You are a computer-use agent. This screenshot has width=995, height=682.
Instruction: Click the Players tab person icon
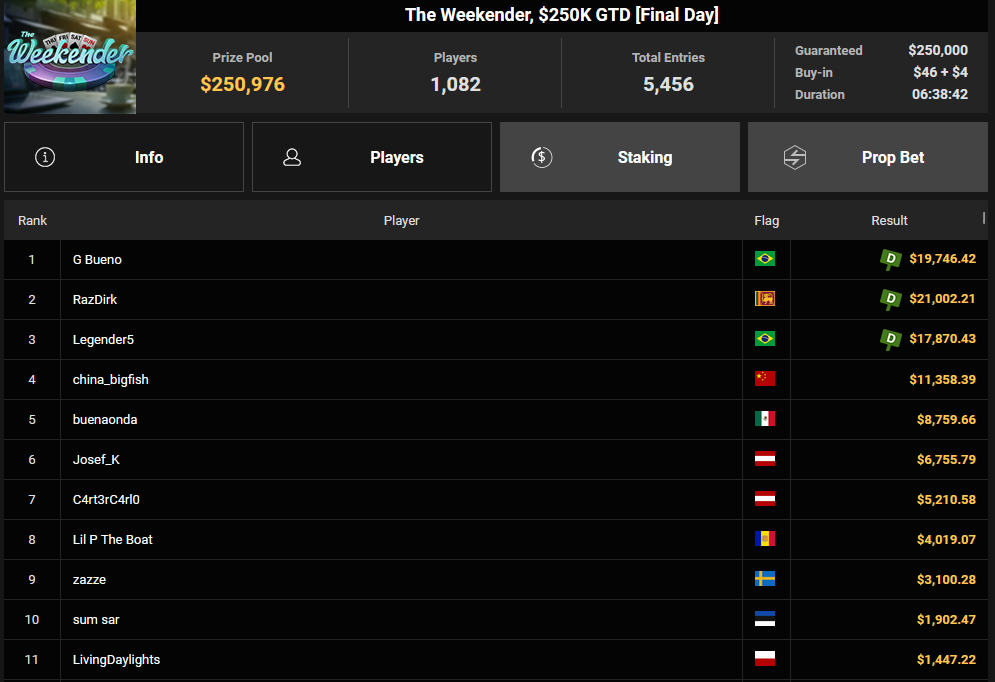pos(292,157)
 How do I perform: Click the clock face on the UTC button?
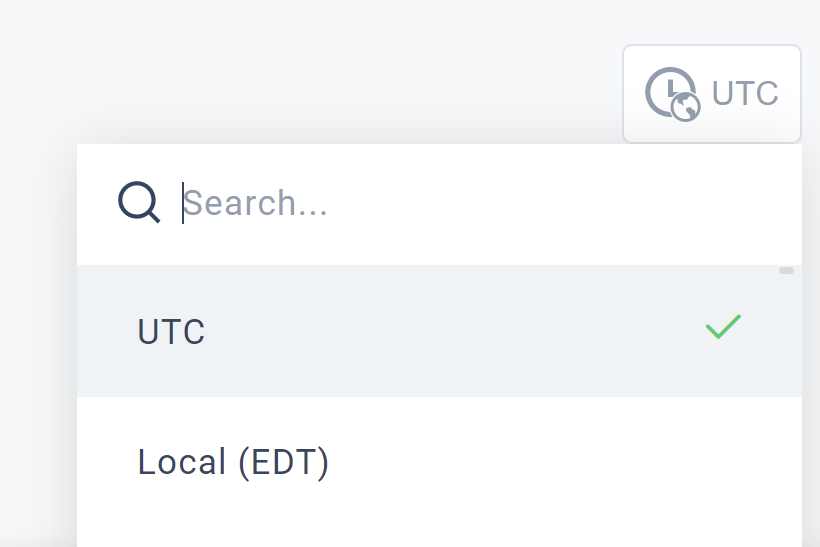pos(667,89)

□ □ □

_Directions_.
Each entry above should be copied word for word, with the images omitted.

_Answer to this problem_.
You are a computer-use agent. This screenshot has width=995, height=682.
Instruction: Click the Players tab person icon
pos(292,157)
 How do I perform: Click the clock face on the UTC button?
pos(667,89)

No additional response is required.